• _SHORT EXERCISE_:
Which lines in the data listing below contain the string "Toggle", with case counting? Copy each of those lines in full.

(Data listing)
• • • • • • •
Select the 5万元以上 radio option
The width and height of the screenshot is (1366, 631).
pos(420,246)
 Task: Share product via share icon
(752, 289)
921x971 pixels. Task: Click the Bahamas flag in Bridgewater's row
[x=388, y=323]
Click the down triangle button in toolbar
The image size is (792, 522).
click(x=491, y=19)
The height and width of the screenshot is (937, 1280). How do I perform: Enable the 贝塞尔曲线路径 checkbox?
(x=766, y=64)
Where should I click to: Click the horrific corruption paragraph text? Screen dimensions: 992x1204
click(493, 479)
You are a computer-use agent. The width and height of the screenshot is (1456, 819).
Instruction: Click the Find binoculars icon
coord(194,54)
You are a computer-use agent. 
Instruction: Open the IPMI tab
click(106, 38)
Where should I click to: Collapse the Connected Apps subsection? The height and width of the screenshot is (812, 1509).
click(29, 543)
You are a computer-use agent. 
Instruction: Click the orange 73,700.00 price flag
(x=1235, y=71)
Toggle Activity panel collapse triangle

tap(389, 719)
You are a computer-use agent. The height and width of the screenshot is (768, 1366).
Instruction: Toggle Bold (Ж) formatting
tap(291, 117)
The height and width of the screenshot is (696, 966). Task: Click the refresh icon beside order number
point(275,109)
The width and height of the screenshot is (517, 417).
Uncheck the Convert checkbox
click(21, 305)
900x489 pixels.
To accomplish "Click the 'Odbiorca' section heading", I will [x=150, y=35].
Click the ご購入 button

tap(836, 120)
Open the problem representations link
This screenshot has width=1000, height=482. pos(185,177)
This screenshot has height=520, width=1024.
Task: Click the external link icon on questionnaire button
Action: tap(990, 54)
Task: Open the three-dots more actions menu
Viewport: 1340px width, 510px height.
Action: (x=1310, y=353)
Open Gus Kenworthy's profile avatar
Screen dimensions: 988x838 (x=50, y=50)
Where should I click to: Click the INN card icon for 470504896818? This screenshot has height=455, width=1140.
• • • • • • •
• _RESULT_:
Toggle Activity panel collapse triangle
Instruction: Toggle Bold (Ж) formatting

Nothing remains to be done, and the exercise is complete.